I managed to get a booking for an early CT scan. I cannot describe the anxiety I felt that day – I could hardly breathe. I also managed to book in with my oncologist in the afternoon. James and I picked up the results just prior to my oncology appointment. I refused to look at the results and decided it would be best to hear it from my doctor. James and I were bracing for the worst. On seeing my doctor, I was a nervous wreck. He couldn’t understand what all the fuss was about and handed me my CT results. I burst into tears – my lungs were fine! There is possibly some scar tissue there from previous surgeries but certainly nothing to worry about. AAAAAAAAAARRRRRRRRRRRGGGGGGGGGGGHHHHHHHH!!!!!!!!!!!!!!!!!!! WHAT A RELIEF!!!!!!!!!!!!!!!!!!!!!!! How unimpressed was I with those GP’s!! I think I felt relief, joy and frustration all rolled into one. The main thing is, I was okay. My blood results were also good which can also give an indicator that cancer is present. My doctor then informed me that he didn’t see the need for me to have another scan for a year. Yay! However, I still require three monthly blood tests. I may have very well lost another 10 years of my life from that scare (geez, I must really be running out of time now!).

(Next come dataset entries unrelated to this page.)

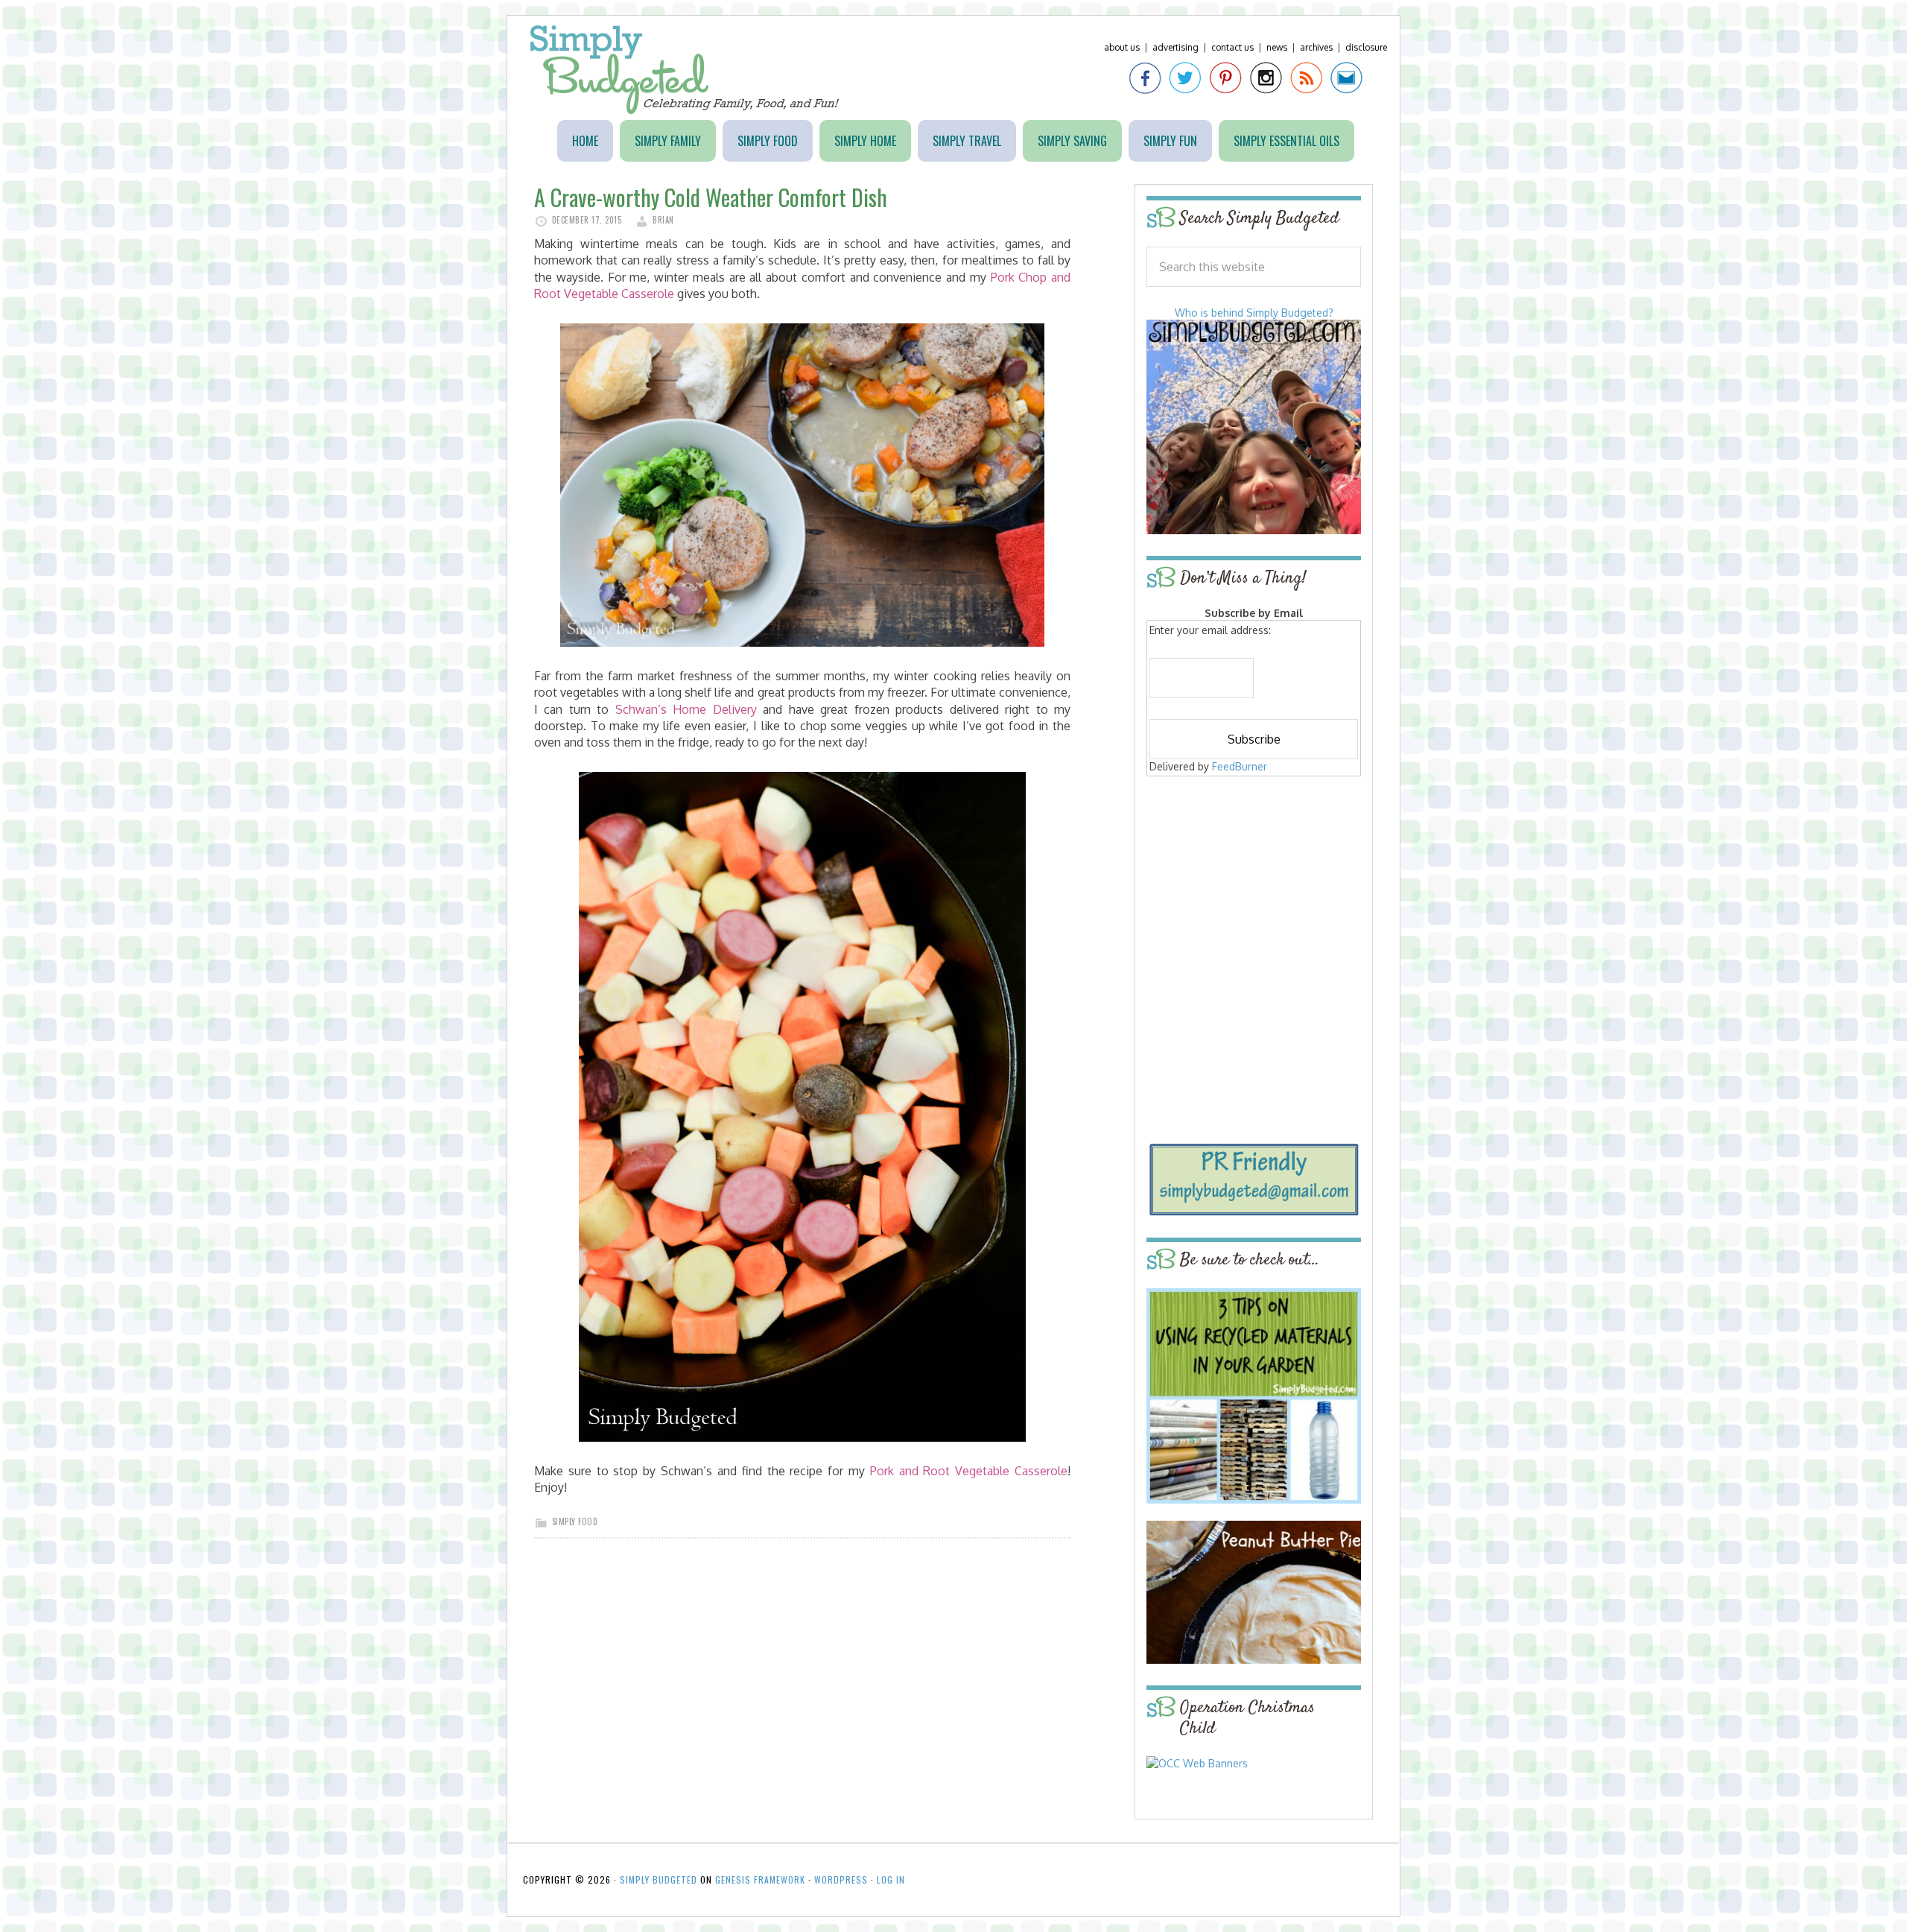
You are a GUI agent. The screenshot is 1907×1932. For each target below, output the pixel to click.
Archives (1316, 47)
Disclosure (1366, 47)
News (1276, 47)
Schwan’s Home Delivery (686, 709)
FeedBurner (1239, 766)
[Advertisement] (1254, 888)
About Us (1122, 47)
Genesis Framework (760, 1879)
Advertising (1175, 47)
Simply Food (575, 1521)
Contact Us (1232, 47)
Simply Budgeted (685, 69)
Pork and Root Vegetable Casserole (968, 1470)
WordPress (841, 1879)
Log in (891, 1879)
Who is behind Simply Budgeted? (1254, 312)
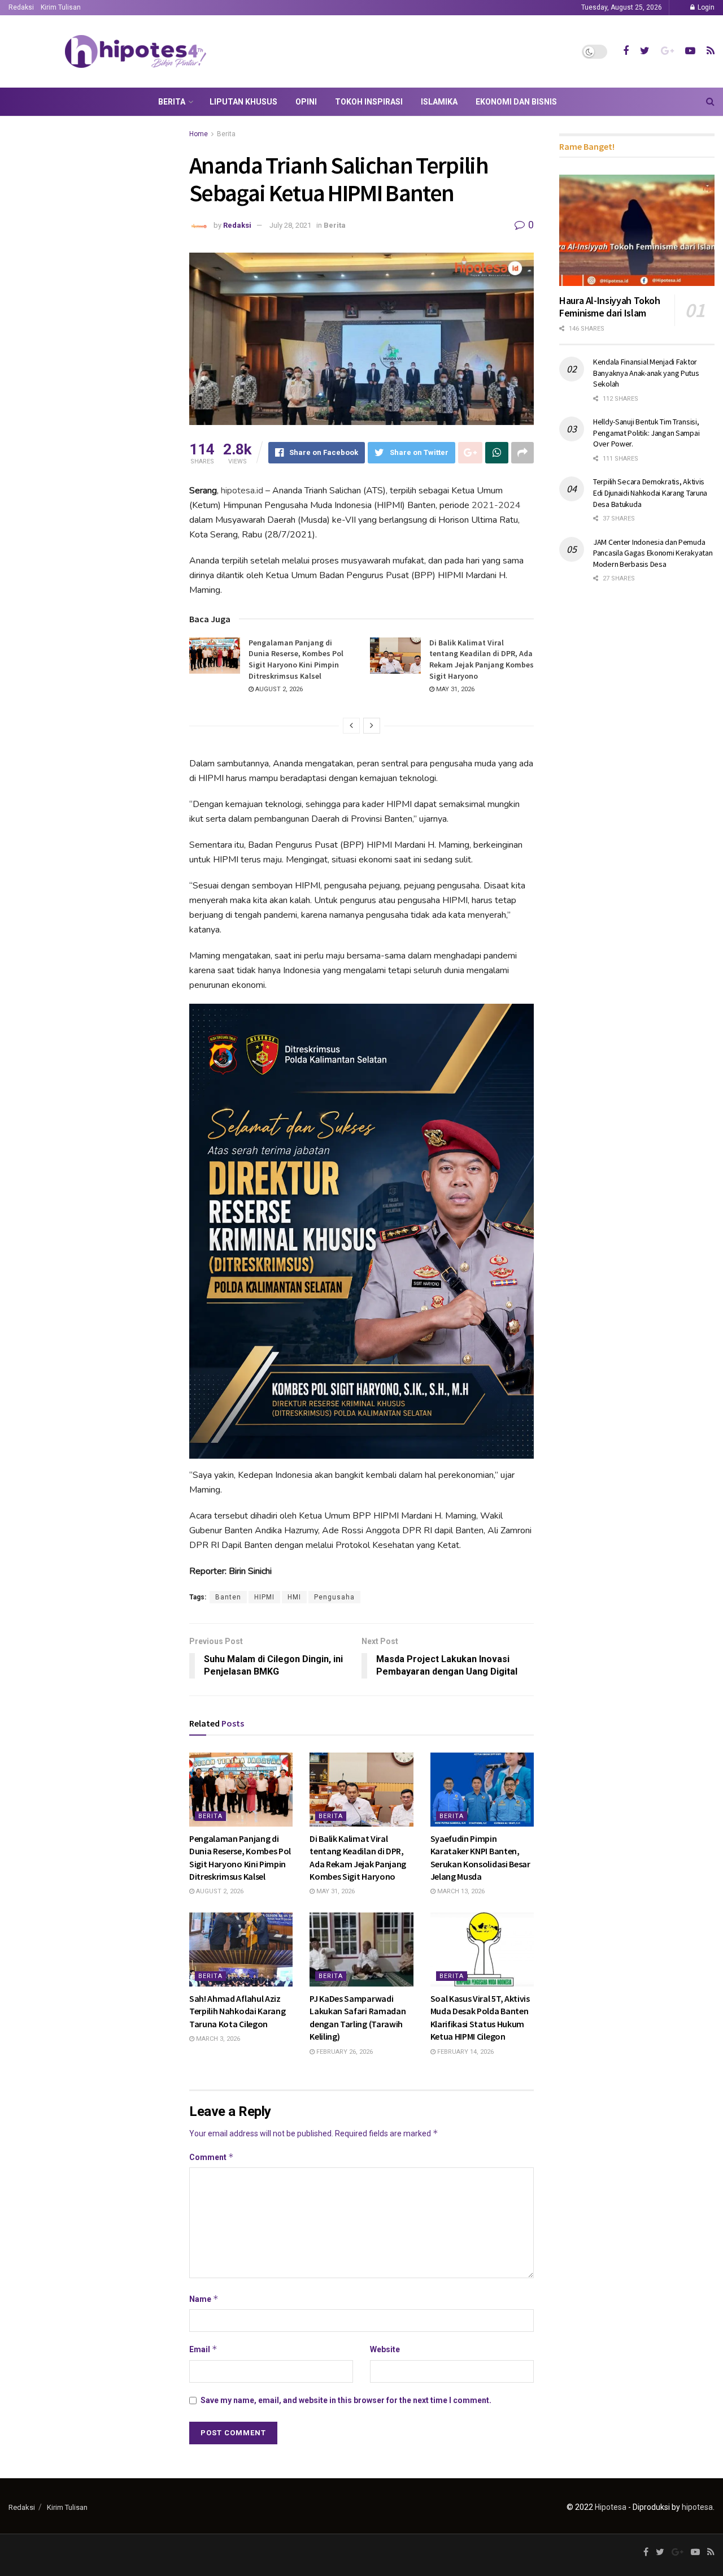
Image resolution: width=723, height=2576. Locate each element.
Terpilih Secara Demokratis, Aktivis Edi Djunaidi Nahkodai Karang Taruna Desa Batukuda (650, 492)
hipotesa (697, 2507)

To conclude this update, I would like to add that James and I attended a special presentation at the Sydney branch of Mallesons Stephen Jaques in late March. Ben Fuller, one of the organisers of the Coast to Kosci for Kids bike ride, presented a short film of the gruelling ride and presented a cheque for $12,000 to the Sydney Children’s Hospital Foundation and Professor Marshall, one of the oncologists from the hospital, as well as a neuroblastoma researcher. These funds will support neuroblastoma research at the hospital. Again, we would like to pass on a huge heartfelt thanks to Ben and the team of riders for a tremendous effort and for supporting The Olivia Lambert Appeal.
I promise to make a better effort in producing more regular updates!
Also, we are currently making changes to our website and learning how to do it so hopefully, this will enable us to maintain regular updates.